Configuration Examples

Please note that you cannot just copy paste these values inside your config.yaml file and start, as these examples are simplified versions that are missing some values. It is recommended to use make fill-config to populate missing values after copying an example, or use make config to select a base configuration and then modify it accordingly.

Example 1: Quick Testing Setup

Show YAML for Example 1 (Quick Testing Setup)

# Fast training for quick testing
device: "cuda"
gpu_index: 0
random_seed: 42

model_type: "cnn"
dataset_type: "mnist"
learning_rate: 0.01
optimizer: "sgd"

number_of_clients: 5
number_of_epochs: 1
train_batch_size: 128
federated_learning_rounds: 10
clustering_period: 2

data_distribution_kind: "iid"
aggregation_strategy: "FedAvg"

mean_accuracy_to_csv: true

Example 2: Realistic Non-IID Scenario

Show YAML for Example 2 (Realistic Non-IID Scenario)

# Highly non-IID federated learning
device: "cuda"
gpu_index: 0
random_seed: 42

model_type: "resnet18"
dataset_type: "cifar10"
learning_rate: 0.001
optimizer: "sgd"
weight_decay: 1e-4

number_of_clients: 20
number_of_epochs: 5
train_batch_size: 32
federated_learning_rounds: 100
clustering_period: 10

data_distribution_kind: "90"     # Highly non-IID
dirichlet_beta: 0.01
aggregation_strategy: "FedAvg"

mean_accuracy_to_csv: true

Example 3: Privacy-Preserving Training

Show YAML for Example 3 (Privacy-Preserving Training)

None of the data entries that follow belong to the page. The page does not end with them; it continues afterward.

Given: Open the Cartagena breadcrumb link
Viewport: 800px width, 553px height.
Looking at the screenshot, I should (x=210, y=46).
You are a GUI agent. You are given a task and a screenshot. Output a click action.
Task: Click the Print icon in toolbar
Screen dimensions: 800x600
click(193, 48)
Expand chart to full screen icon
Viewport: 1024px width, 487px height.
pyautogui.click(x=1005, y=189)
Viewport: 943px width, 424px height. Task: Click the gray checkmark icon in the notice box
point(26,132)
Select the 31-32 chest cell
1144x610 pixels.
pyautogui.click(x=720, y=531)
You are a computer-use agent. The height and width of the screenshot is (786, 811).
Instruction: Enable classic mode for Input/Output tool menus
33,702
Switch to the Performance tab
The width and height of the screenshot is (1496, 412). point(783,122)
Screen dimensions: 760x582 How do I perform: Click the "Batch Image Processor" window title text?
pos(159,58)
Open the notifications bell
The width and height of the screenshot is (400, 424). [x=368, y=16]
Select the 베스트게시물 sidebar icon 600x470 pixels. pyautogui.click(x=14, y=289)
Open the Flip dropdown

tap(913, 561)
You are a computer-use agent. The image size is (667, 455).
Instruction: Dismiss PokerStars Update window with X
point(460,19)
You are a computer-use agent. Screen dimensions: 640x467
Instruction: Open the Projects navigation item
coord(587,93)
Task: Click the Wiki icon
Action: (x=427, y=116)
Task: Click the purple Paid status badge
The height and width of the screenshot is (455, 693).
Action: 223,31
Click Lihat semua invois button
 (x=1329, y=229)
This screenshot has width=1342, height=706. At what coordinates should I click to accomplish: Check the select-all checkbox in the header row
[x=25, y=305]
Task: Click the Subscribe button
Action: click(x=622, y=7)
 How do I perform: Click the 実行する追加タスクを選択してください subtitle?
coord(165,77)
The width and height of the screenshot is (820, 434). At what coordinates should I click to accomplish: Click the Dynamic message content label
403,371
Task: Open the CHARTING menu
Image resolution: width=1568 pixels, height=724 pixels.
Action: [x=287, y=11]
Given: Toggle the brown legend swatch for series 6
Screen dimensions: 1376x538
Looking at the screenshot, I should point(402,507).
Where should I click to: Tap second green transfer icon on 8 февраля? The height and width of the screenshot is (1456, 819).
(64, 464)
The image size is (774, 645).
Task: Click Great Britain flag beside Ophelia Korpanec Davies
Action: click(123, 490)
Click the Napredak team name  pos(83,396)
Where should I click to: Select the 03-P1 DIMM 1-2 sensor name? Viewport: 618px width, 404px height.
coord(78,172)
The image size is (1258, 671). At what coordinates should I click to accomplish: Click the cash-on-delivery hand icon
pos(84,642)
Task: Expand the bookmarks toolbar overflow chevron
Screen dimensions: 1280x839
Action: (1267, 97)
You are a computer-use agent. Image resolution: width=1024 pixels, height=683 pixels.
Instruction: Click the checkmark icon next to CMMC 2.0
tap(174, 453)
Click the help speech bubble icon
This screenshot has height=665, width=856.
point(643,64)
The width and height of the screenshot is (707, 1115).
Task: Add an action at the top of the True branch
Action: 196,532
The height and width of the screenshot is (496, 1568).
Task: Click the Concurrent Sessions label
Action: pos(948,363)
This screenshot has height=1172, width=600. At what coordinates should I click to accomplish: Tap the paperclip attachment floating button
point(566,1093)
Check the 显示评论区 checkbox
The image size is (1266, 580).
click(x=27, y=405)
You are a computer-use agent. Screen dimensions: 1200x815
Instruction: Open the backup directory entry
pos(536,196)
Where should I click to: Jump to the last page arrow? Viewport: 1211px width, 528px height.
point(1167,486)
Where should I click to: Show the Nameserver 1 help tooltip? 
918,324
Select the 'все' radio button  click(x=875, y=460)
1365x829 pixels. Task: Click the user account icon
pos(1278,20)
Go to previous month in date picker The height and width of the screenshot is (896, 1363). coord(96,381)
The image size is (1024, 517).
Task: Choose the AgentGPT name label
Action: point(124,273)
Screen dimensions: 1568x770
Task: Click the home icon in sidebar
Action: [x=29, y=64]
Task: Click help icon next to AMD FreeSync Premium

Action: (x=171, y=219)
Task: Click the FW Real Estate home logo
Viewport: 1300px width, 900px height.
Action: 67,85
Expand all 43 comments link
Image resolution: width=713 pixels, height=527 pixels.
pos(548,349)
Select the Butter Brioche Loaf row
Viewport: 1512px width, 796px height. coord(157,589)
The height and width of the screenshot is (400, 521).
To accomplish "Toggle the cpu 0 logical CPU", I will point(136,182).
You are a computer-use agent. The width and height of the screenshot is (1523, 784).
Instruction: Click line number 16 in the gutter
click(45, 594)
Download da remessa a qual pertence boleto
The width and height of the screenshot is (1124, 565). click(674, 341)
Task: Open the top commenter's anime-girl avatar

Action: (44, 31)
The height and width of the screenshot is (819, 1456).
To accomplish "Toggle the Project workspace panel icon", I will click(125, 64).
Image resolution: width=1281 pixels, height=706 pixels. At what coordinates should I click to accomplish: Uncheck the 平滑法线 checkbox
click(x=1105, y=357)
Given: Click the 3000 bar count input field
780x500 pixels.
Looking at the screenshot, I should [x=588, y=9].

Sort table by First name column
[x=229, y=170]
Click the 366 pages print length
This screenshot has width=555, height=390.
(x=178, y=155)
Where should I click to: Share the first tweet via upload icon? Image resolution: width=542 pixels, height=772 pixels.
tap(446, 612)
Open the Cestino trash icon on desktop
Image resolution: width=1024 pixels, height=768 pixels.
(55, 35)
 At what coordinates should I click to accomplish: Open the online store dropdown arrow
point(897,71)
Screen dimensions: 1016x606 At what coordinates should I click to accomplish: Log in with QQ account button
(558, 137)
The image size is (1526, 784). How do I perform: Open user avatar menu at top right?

# Differential Privacy enabled
device: "cuda"
gpu_index: 0
random_seed: 42

model_type: "lenet"
dataset_type: "mnist"
learning_rate: 0.01
optimizer: "sgd"

number_of_clients: 10
number_of_epochs: 1
federated_learning_rounds: 50
aggregation_strategy: "FedAvg"

# Differential Privacy Configuration
dp_enabled: true
dp_epsilon: 1.0              # Strong privacy
dp_delta: 1e-5
dp_clipping_norm: 1.0
dp_noise_multiplier: 0.2

mean_accuracy_to_csv: true

Example 4: Model Compression

Show YAML for Example 4 (Model Compression)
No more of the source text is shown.